In mattblackwell/DirectEffects: Estimating Controlled Direct Effects for Explaining Causal Findings

library(dplyr)
library(scales)
library(reshape2)
library(ggplot2)
library(DirectEffects)

One way to estimate the ACDE with linear models is by sequential g-estimation, a type of structural nested mean model. The key logic of sequential g-estimation is that, under the sequential unconfoundedness assumption, the ACDE can be identified as follows: $$E[Y_i(a, 0) - Y_i(0,0)|X_i = x] = E[Y_i - \gamma(a, M_i, x) | A_i = a, x] - E[Y_i - \gamma(0, M_i, x) | A_i = 0, x]$$

The function $\gamma$ above is called the "demediation function" (or "blip-down function") and is defined as follows: $$\gamma(a, m, x) = E[Y_i(a, m) - Y_i(a, 0) | X_i = x]$$

This function is the effect of switching from some level of the mediator to 0, and thus is an estimate of the causal effect of the mediator for a fixed value of the treatment $a$ and within levels of the covariates. Subtracting its estimates $\gamma(A_i, M_i, X_i)$ from the outcome $Y_i$ will effectively remove the variation due to the mediator from the outcome, or what @AchBlaSen16 call "demediation."

The identification of the ACDE hold under the sequential unconfoundedness condition, using the definitions by @AchBlaSen16.

Assumption 1 (Sequential Unconfoundedness)

First, no omitted variables for the effect of treatment ($A_i$) on the outcome ($Y_i$), conditional on the pretreatment confounders ($X_i$). Second, no omitted variables for the effect of the mediator on the outcome, conditional on the treatment, pretreatment confounders, and intermediate confounders ($Z_i$).

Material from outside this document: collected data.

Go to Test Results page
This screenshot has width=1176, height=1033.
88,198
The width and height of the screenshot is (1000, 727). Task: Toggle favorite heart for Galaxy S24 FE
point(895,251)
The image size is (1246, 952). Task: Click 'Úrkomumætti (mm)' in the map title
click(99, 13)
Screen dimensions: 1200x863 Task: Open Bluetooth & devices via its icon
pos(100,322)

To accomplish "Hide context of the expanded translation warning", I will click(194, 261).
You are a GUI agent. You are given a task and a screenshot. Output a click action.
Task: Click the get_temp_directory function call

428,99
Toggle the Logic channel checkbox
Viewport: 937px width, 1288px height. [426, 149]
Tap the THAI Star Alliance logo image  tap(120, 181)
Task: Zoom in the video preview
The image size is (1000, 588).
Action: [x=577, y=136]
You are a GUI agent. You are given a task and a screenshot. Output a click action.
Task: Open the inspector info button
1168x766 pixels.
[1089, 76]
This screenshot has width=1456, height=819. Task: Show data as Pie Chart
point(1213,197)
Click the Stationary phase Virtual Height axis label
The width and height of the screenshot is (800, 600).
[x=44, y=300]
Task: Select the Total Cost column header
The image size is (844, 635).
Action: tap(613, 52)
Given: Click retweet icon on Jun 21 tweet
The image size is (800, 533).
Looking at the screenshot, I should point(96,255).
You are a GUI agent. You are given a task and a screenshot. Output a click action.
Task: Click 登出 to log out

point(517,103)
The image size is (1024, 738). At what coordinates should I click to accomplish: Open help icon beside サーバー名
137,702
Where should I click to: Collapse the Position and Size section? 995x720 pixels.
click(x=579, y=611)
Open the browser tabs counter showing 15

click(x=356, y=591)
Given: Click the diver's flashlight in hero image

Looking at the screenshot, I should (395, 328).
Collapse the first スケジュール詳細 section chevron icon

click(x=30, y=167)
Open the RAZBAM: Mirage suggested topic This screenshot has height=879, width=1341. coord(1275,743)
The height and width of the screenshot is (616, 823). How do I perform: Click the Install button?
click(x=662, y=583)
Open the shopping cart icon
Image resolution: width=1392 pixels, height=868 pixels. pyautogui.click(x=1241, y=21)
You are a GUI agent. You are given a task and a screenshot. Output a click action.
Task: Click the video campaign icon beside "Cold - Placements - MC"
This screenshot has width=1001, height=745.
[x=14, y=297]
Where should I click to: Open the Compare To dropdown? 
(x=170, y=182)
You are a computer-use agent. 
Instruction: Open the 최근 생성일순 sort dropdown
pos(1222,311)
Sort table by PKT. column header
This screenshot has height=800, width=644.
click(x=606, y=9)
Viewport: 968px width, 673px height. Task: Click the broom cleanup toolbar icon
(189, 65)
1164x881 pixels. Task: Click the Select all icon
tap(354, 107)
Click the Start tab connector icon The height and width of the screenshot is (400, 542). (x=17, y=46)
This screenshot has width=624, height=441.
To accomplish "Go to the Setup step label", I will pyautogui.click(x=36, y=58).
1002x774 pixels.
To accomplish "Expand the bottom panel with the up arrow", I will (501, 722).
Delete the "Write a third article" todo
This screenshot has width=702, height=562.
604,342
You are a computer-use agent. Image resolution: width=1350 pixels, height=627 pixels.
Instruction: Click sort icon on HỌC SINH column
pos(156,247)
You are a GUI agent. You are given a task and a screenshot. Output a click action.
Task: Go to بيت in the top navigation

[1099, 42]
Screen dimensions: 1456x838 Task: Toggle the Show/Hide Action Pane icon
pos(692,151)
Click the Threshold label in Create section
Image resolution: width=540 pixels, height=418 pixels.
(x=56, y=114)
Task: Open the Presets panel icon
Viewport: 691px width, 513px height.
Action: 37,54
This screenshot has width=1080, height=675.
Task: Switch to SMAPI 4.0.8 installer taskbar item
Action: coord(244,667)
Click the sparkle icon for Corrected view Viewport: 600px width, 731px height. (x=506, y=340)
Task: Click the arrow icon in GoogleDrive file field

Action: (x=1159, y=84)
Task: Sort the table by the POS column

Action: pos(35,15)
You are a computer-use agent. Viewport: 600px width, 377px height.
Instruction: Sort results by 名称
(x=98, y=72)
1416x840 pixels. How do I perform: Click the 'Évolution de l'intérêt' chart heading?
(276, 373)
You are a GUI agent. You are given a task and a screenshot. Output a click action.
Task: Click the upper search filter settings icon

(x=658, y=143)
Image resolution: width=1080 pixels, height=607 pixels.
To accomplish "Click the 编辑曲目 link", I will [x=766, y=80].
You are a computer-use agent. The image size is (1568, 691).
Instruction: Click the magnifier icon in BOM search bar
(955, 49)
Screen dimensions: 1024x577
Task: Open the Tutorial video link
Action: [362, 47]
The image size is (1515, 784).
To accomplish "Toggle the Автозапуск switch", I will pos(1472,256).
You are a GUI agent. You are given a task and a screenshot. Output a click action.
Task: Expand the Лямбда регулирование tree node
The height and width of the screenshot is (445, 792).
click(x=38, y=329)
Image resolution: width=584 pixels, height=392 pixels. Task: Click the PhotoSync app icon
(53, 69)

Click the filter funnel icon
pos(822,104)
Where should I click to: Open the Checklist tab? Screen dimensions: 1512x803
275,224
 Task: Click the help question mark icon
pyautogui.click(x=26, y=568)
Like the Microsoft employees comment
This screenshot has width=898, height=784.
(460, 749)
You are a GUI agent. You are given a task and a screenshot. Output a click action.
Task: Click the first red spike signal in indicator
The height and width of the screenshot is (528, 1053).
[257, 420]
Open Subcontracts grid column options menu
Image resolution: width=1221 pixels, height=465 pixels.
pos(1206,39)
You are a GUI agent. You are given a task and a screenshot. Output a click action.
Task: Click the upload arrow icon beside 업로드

While the ACDE is estimated nonparametrically with just this assumption, we need to make a further assumption to be able to use sequential g-estimation.

Assumption 2 (No intermediate interactions)

The effect of the mediator ($M_i$) on the outcome ($Y_i$) is independent of the intermediate confounders ($Z_i$).

Without this assumption, we would have to model the multivariate distribution of the intermediate confounders in order to estimate the ACDE.

Estimating the demediation function

Under the assumption of sequential unconcoundedness, the demediation function can be estimated by a regression of the outcome on the variables in the demediation function ($M_i$) plus the intermediate confounders ($Z_i$), treatment ($A_i$), and baseline confounders ($X_i$). If this regression model is correctly specified, the coefficients on the variables in the demediation function are unbiased for the parameters of the demediation function. For example, when there are no interactions between the mediator and the treatment, nor between the mediator and the pretreatment confounders, the demediation function is straightforward to estimate. In this case, the demediation function is $\gamma(a, m, x) = \alpha \times m$ and the OLS coefficient on the mediator is an the estimate of $\alpha$.

Using the demediation function to estimate ACDE

The second stage of sequential g-estimation uses the demediated outcome $$\tilde{Y}_i = Y_i - \widehat{\gamma}(A_i, M_i, X_i; \widehat{\alpha}).$$ If there are no interactions or nonlinearities in the demediation function, then this becomes $\tilde{Y}_i = Y_i - \widehat{\alpha}M_i$. With this demediated outcome in hand, we can estimate the ACDE by regressing this outcome on the treatment and pre-treatment covariates: $$E[\tilde{Y}_i | A_i, X_i] = \beta_0 + \beta_1A_i + X_i^T\beta_2.$$ Under the above assumptions and assuming this regression is correctly specified, the $\widehat{\beta}_1$ is an unbiased estimate of the ACDE. The sequential_g function that we demonstrate below will complete both the estimation of the demediation function and the estimation of the ACDE. For more technical details on sequential g-estimation, see @AchBlaSen16.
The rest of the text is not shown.